Politics

French terror attacks are a stark warning to US voters

On Thursday, a knife-wielding assailant crying “Allahu Akbar” murdered three people at the Catholic basilica of Notre Dame de Nice, beheading one woman.

The savagery in France is a reminder of the choice facing American voters at the ballot box next week. Will we stick with a president who intuited that our elites were sleepwalking toward a deadly precipice — and taking the rest of us along for the plunge? Or do we choose to return to power those same pre-Trump elites, with their dreams of a borderless world?

Europe made its choices. In 2015, right around the time then-candidate Donald Trump was shaking up the staid orthodoxies of the Republican Party, the Continent’s de facto leader, German Chancellor Angela Merkel, threw open the gates to more than a million newcomers from the Middle East and ­Africa.

I was reporting from London at the time, and I joined the migrants on the trail of misery that brought them from the western shore of Turkey, through the Greek isles and the Balkans and into Western and Northern Europe. As an Iranian ­immigrant myself, I wrote sympathetically about their plight.

But even then, I wondered: Could a secular Europe so out of touch with its own religious and civilizational roots absorb this many newcomers who harbored no doubts about their identity and religious convictions?

More mundanely: How come so many of them were young men, the prime demographic for jihadist radicalization? How could the Europeans be so sure they weren’t admitting terrorists, given that many of the migrants lacked papers?

Were all the newcomers really Syrians and Afghans, victims of Bashar al-Assad, ISIS and the Taliban, as they claimed? How much of this wave of migration was caused by the Middle East’s hellish wars — and how much of it was taking place simply because cheap cellphones and GPS technology had made the human-smuggling business much easier than it once had been?

Too bad the US and European ­media were already forming many of the habits of dogmatism and censorship that now make them so insufferably incurious. To ask these questions was to ­invite charges of bigotry, even for an immigrant writer; skeptics were marginalized.

Yet the terror attacks committed by the newcomers mounted, exactly as the skeptics had predicted: a knife attack in Reutling­en, Germany (committed by a Syrian asylum seeker); a truck attack at a Christmas market in Berlin (Tunisian asylum-seeker); a bombing outside a music festival (Syrian refugee); a stabbing at a train station in Marseille (Tunisian illegal immigrant); and on and on.

The prestige press often painfully contorted itself so as not to clearly identify the perpetrators of these attacks as Muslim ­migrants.
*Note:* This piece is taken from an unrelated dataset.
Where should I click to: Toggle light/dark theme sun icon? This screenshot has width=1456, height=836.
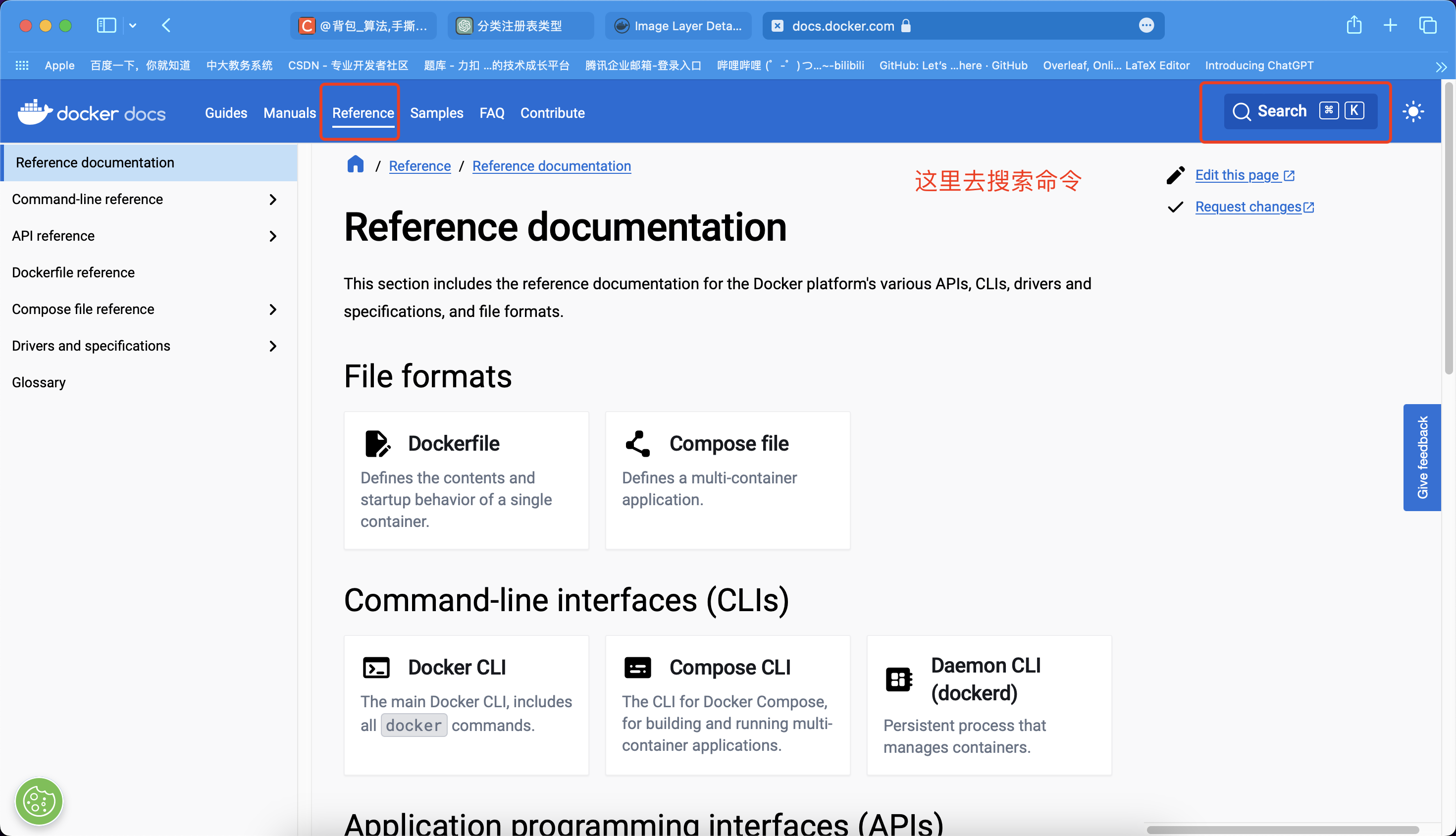coord(1413,111)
And it wasn’t just ­reporters. The Obama-Biden administration mastered these games of obfuscation.

Remember Team Obama’s inane preference for substituting “violent extremism” in place of clarifying terms like “radical Islam”? Remember President Barack Obama’s bizarre insistence that the 2015 attack on a Jewish supermarket wasn’t motivated by Muslim anti-Semitism?

Worse still, remember Team Obama’s dogged insistence that ISIS was on its last legs, even as the “caliphate” kept expanding into vast swaths of Iraqi and Syrian territory? Remember how frustrating it was that our government wouldn’t call things by their proper names, wouldn’t acknowledge obvious realities about Islamism, immigration and terror?

I do. It was on the night of the Nov. 13, 2015, massacres in Paris, in which jihadists, several of them Syrian and Iraqi nationals, killed 130 innocents and wounded scores more that I became convinced Trump might just become the next president — simply because he described reality as it was, rather than as globalist elites on both sides of the Atlantic might wish.

While then-French President François Hollande vowed to accept 30,000 newcomers under the European migrant-relocation scheme, and Obama continued to sing a similar tune, Trump said, in effect, enough. And as president, he took steps to curb migration from terror-producing states — and decisively crushed ISIS.

This realism produced ­results for which Trump doesn’t get nearly enough credit. As Daveed Gartenstein-Ross, CEO of the security-analysis firm Valens Global, told me: “There have been fewer and less lethal mass-casualty jihadist attacks in the United States over the past four years, however one defines the term.”

The killer behind the latest attack in Nice, meanwhile, has been identified as a Tunisian migrant who came through the Italian island of Lampedusa.

Sohrab Ahmari is the op-ed editor of The Post.